REPUBLIKA.CO.ID, JAKARTA -- Bank Indonesia (BI) akan mendorong percepatan reformasi struktural pada 2015. Hal tersebut dilakukan karena selama ini Indonesia memiliki kendala kapasitas produksi.
Asisten Direktur Departemen Kebijakan Ekonomi Moneter BI Muslimin Anwar mengatakan, kendala kapasitas produksi menyebabkan ketidakseimbangan makroekonomi. Karena permintaan yang tinggi tidak diseimbangi oleh pasokan.
"Industri di Indonesia tak bisa mengimbangi kebutuhan yang sifatnya berteknologi tinggi," ujar Muslimin, Sabtu (24/5).
Ia mencontohkan, permintaan ponsel dari Indonesia sangat tinggi. Permintaan tersebut saat ini dipenuhi dengan impor ponsel.
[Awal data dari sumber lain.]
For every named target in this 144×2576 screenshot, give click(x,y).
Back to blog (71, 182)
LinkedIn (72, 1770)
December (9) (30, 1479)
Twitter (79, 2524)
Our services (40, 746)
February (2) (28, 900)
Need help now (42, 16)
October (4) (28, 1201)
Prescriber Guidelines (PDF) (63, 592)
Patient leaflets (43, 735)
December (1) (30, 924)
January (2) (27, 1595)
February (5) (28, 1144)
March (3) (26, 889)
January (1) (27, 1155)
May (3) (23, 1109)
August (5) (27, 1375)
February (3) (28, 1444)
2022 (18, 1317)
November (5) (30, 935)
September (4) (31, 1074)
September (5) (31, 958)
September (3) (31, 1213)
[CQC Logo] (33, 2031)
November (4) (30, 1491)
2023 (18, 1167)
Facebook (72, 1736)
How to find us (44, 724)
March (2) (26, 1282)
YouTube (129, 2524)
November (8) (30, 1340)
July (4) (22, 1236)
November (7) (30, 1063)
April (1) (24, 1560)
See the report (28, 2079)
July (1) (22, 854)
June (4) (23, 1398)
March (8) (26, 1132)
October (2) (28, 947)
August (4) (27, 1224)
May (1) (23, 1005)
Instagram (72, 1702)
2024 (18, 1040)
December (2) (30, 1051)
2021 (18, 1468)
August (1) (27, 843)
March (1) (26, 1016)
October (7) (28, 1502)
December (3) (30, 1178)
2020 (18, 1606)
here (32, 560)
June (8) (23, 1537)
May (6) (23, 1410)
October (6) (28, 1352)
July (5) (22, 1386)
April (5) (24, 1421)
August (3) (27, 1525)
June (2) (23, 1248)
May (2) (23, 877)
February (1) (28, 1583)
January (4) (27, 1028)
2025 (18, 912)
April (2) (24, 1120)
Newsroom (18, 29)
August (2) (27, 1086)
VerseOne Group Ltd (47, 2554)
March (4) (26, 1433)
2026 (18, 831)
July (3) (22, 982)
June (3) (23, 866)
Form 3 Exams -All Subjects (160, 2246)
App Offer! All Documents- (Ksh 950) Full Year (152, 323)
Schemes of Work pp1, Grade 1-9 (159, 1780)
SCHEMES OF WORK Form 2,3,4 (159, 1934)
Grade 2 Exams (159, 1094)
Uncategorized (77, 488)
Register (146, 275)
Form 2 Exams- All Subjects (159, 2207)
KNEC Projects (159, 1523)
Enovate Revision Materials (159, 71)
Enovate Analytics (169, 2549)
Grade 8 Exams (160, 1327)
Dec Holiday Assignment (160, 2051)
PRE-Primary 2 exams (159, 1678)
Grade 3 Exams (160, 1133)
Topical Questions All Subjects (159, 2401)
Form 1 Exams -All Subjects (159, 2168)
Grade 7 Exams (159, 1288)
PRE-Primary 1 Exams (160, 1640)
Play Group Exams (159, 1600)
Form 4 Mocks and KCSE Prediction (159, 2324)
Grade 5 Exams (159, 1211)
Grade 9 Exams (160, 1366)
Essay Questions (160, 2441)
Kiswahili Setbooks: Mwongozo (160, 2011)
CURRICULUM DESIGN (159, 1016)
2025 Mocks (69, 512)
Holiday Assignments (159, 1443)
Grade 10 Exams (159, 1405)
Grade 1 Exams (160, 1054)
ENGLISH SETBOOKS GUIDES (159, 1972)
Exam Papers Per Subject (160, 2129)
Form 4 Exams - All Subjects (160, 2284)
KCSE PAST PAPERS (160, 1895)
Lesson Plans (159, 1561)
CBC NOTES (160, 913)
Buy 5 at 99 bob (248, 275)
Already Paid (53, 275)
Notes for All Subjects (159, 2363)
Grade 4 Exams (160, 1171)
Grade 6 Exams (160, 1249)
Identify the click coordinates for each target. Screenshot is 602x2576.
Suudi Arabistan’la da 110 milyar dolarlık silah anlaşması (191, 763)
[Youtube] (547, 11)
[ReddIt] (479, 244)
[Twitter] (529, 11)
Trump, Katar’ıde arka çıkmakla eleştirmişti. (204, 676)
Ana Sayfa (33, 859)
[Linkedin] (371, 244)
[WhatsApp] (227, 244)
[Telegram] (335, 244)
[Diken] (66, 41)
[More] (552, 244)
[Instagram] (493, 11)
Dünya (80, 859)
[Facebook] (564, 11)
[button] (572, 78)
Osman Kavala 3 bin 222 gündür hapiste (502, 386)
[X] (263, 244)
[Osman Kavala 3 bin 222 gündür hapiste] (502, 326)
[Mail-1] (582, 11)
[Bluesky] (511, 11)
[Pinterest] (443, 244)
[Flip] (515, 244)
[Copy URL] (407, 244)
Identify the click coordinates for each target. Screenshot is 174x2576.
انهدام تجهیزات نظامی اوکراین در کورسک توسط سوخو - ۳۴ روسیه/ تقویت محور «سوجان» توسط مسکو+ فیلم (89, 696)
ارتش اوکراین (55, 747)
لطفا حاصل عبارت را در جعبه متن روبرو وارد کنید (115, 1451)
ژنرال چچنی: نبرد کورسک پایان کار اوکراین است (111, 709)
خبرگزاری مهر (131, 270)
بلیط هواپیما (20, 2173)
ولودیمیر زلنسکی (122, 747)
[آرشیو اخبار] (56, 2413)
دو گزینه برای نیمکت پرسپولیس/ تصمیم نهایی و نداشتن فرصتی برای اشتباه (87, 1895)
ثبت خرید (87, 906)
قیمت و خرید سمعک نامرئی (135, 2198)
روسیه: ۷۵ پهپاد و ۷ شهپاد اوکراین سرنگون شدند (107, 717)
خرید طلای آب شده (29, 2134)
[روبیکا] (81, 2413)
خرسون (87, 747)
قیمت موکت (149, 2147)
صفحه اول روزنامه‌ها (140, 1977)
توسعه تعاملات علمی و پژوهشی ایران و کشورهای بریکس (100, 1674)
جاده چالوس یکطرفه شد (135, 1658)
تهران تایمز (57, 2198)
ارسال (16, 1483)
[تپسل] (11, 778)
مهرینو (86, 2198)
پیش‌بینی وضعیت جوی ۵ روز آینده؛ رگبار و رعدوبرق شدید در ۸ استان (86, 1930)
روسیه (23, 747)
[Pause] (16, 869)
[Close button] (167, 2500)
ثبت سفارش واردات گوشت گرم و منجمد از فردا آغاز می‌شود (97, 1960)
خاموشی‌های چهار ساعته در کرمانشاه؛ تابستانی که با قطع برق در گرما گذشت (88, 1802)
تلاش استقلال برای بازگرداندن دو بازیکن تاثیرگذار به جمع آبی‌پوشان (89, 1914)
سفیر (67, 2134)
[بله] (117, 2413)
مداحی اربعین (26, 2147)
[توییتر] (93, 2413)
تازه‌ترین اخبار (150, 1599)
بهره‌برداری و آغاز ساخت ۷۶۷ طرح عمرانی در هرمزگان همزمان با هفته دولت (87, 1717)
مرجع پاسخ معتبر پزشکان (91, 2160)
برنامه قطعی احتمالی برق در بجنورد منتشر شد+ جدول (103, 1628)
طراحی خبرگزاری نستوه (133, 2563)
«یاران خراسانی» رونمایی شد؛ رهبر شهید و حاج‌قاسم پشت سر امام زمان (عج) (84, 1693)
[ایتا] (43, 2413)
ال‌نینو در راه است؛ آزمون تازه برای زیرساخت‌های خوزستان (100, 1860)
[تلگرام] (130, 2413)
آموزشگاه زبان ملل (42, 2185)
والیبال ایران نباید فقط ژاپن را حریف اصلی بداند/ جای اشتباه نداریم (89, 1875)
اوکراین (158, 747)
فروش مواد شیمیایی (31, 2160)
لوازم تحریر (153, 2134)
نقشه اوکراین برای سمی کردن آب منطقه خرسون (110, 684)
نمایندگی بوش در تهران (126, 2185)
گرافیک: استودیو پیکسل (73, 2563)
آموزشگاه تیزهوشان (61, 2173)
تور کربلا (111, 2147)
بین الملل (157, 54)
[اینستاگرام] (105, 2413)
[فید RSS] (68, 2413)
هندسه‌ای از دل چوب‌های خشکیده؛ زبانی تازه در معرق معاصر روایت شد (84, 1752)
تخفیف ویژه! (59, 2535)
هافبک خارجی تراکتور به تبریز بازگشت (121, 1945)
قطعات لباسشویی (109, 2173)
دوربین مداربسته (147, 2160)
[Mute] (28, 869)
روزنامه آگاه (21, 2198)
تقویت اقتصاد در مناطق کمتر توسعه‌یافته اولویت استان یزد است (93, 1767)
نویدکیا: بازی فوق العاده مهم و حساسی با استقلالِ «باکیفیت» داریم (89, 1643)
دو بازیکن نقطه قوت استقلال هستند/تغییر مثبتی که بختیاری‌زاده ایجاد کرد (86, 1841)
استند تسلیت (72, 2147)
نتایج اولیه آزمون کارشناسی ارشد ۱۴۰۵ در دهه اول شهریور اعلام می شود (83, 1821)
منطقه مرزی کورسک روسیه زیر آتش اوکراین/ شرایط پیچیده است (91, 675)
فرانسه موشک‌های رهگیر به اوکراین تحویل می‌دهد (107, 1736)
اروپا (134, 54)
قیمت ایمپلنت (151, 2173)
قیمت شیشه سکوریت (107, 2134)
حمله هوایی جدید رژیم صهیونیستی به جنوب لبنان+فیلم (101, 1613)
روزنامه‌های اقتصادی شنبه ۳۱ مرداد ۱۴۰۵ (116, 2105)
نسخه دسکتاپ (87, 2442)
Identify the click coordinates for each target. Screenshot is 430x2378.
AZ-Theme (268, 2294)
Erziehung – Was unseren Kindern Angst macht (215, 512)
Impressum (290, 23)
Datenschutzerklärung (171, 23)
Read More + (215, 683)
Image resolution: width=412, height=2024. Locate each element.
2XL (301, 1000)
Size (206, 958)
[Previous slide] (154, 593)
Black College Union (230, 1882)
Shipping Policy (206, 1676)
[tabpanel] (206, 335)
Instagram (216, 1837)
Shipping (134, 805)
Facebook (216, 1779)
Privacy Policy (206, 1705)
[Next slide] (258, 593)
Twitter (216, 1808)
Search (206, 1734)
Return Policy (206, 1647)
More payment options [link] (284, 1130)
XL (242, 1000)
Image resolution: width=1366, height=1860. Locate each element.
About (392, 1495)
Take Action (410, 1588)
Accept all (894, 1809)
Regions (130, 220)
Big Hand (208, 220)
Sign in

Karenanya, defisit transaksi berjalan meningkat.
Menurut dia, defisit transaksi berjalan sensitif terhadap permintaan domestik. Solusi untuk hal tersebut adalah reformasi struktural. Dalam agenda BI, terdapat tiga pilar yang akan dilakukan.
Pertama adalah memperkuat basis pembiayaan pembangunan. Muslimin mengatakan, upaya yang dilakukan adalah mendorong transaksi repo antarbank.
Kedua adalah meningkatkan daya saing ekonomi nasional. Upayanya adalah menjadikan seluruh wilayah di Indonesia sebagai sebuah ekosistem inovasi berbasis industri.
"Kita harus jadi bagian dari value chain. Misal untuk gadget, kita harus bisa memproduksi salah satu bagiannya, misal chip-nya," ujarnya.
Pilar ketiga adalah memperkuat kemandirian ekonomi nasional. Hal tersebut dapat terjadi apabila terdapat ruang fiskal.
Adanya ruang fiskal akan mendorong produktivitas ekonomi dan pertumbuhan berkesinambungan. "Siapa pun presiden dan tim ekonominya yang akan terpilih, diharapkan reformasi struktural dipercepat," ujarnya.